Virological History Predicts Non-sustained Viral Suppression with Long-Acting Cabotegravir and Rilpivirine Therapy, Independent of Pharmacokinetic Parameters.

Background This study aimed to investigate factors contributing to non-sustained viral suppression, including intermittent viremia and persistent low-level viremia, during cabotegravir (CAB) plus rilpivirine (RPV) long-acting (LA) injectable therapy, with a focus on pharmacokinetics (PK).Methods A prospective cohort study was conducted on people with human immunodeficiency virus (HIV, PWH) transitioning from stable oral antiretroviral therapy (ART) to bimonthly CAB + RPV LA. Standardized follow-up included close monitoring through blood sampling for plasma human immunodeficiency virus type 1 (HIV-1) viral load (VL) and multiple plasma drug concentrations measurements to analyze the connection between PK parameters and virologic outcomes.Results Among 173 patients with a median (interquartile range [IQR]) follow-up of 11.1(7.1-13.2) months and 789 pre-dose measurements, 38.7% experienced VL >= 20 copies/mL, and 16.2% had levels >= 50 copies/mL. Intermittent viremia occurred in 34.7% of patients, and persistent low-level viremia in 4%. Virological failure developed in 2 cases.

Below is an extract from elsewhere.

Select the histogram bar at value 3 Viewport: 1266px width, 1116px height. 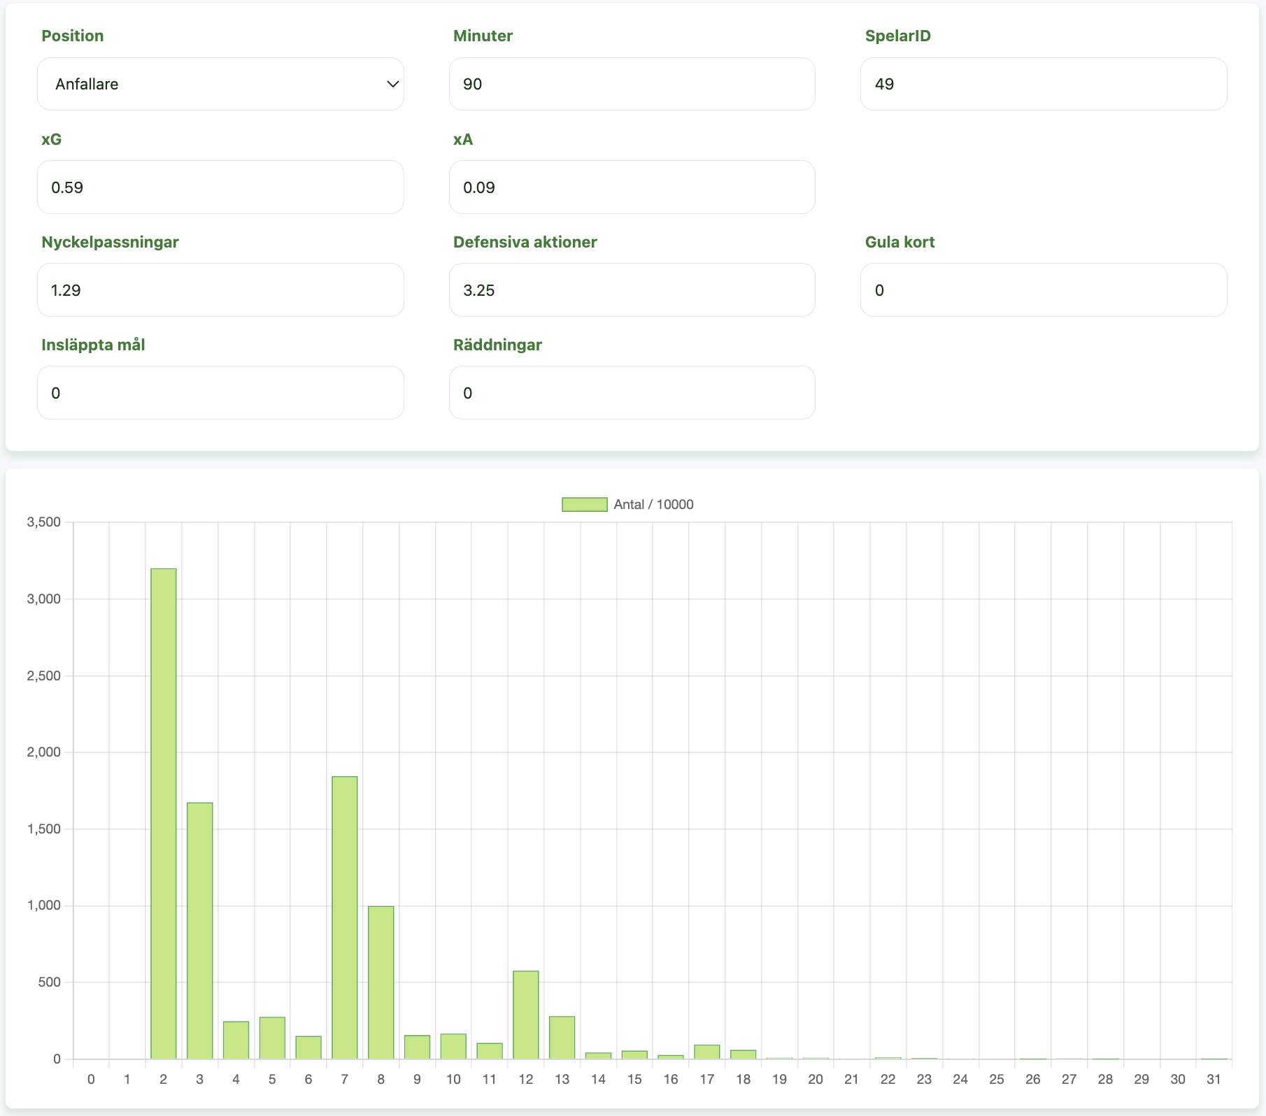click(200, 931)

Predictors of non-sustained viral suppression included VL at HIV diagnosis (adjusted hazard ratio [AHR]: 1.49 per log10 VL, 95% confidence interval [CI]: 1.04-2.12, P = .027), detectable viremia on oral ART (AHR: 2.45, 95% CI: 1.29-4.65, P = .006), and the level of viral suppression at transition (AHR: 0.38, 95% CI: .19-.75, P = .004). We found a significant association between low trough concentrations of CAB and RPV and episodes of detectable viremia exceeding 50 copies/mL. However, none of the assessed PK covariates predicted non-sustained viral suppression in multivariable models.Conclusions Non-sustained viral suppression in PWH transitioning from stable oral ART to CAB + RPV LA was linked to preexisting factors before transition. Higher VL pre-ART and incomplete suppression on oral therapy increased the risk, independent of PK parameters. In people with human immunodeficiency virus (HIV) transitioning to injectable cabotegravir plus rilpivirine, non-sustained viral suppression was associated with higher pre-antiretroviral therapy (ART) viral loads and incomplete suppression during oral therapy, with no significant pharmacokinetic factors identified.